Abdul Madjid akhirnya memilih berhenti menjadi manajer kampanye Golkar.
“Pada 1982, bagaimanapun, pada saat banyak pemimpin Muslim tidak bahagia dengan kebijakan pemerintah Soeharto, TGH Abdul Madjid mengumumkan menyerahkannya kepada pengikut Nahdlatul Wathan untuk menentukan pilihan mereka sendiri,” kata Macdougall.
Baca juga:Bagaimana Sukarno Menciptakan (Partai) Golkar?
Selepas dari dunia politik, Zainuddin kembali aktif di dunia pendidikan. Ia mendirikan sejumlah lembaga pendidikan yang bernaung di bawah organisasi Nahdlatul Wathan—sebut saja: Ma'had li al-Banat, Universitas Hamzanwadi, menjadi Rektor Universitas Hamzanwadi, mendirikan Fakultas Tarbiyah Universitas Hamzanwadi, STKIP Hamzanwadi, Sekolah Tinggi Ilmu Syari'ah Hamzanwadi, Yayasan Pendidikan Hamzanwadi, Universitas Nahdlatul Wathan Mataram, Sekolah Tinggi Ilmu Hukum Hamzanwadi, Sekolah Tinggi Ilamu Dakwah Hamzanwadi, Madrasah Aliyah Keagamaan putra-putri, dan Institut Agama Islam Hamzanwadi.
Salah satu ajaran Zainuddin yang ditanamkan kepada murid-muridnya adalah pentingnya membangun kemandirian tanpa bergantung kepada pemerintah. Hal ini tercermin dari pembangunan gedung perpustakaan Birrul Walidain Nahdlatul Wathan sejak 1987 dan baru selesai pada 2002 selepas ia meninggal.
Pada awal pendirian perpustakaan itu, salah seorang murid Zainuddin bertanya mengapa sang guru tidak meminta bantuan pemerintah agar pembangunan lekas selesai. Dengan menggunakan bahasa Sasak, Zainuddin menjawab hal itu tidak ia lakukan karena ingin setiap muridnya berperan dalam kebaikan.

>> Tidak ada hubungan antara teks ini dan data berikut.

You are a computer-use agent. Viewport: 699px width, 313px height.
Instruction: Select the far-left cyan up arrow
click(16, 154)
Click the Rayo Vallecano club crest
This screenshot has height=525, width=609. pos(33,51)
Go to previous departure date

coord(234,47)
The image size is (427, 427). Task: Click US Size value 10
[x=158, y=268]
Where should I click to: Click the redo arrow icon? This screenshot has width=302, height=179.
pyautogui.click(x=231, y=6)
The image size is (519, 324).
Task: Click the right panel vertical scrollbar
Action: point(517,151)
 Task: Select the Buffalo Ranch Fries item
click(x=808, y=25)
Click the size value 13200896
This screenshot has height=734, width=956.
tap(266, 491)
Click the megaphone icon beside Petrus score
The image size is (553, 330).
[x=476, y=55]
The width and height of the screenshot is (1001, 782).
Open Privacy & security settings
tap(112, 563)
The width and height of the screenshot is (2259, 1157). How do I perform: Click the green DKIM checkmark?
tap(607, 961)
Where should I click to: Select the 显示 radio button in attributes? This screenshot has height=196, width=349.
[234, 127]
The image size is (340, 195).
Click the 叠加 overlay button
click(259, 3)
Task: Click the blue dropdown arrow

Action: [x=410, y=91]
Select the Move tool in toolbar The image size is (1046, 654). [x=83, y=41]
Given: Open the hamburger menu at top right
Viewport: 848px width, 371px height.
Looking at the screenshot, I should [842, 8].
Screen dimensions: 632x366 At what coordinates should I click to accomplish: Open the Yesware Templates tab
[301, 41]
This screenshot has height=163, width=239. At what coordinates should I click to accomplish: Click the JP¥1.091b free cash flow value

“Salah satu esensi [jawaban] itu membangun ketahanan masyarakat. Daya masyarakat yang harus ditumbuhkan bukan bergantung pada pemerintah.Masya Allah, itu dalam sekali,” kata Zainul, yang mendengarkan langsung dialog tersebut.
Semangat mengajar Zainuddin sempat mengundang kekhawatiran dua dokter. Mereka mengingatkan Zainuddin berhenti berkeliling kalau tak ingin lekas tutup usia. Tapi Zainuddin menampik saran itu. Ia menilai bahwa berkeliling adalah obat mujarab menjaga napasnya tetap panjang. Di saat berkeliling itulah, katanya, seluruh persendiannya terus bergerak. Terbukti, kedua dokter itu justru lebih dulu mangkat ketimbang Zainuddin.
Pada 21 Oktober 1977, dalam usia 99 tahun, Zainuddin tutup usia. Warisan perjuangannya tersebar dalam bentuk 1.060 sekolah Nahdlatul Wathan di 18 provinsi.
“Matahari guruku, sebagaimana matahari yang tidak pernah berhenti memancar, aku juga tidak akan pernah berhenti mengajar.”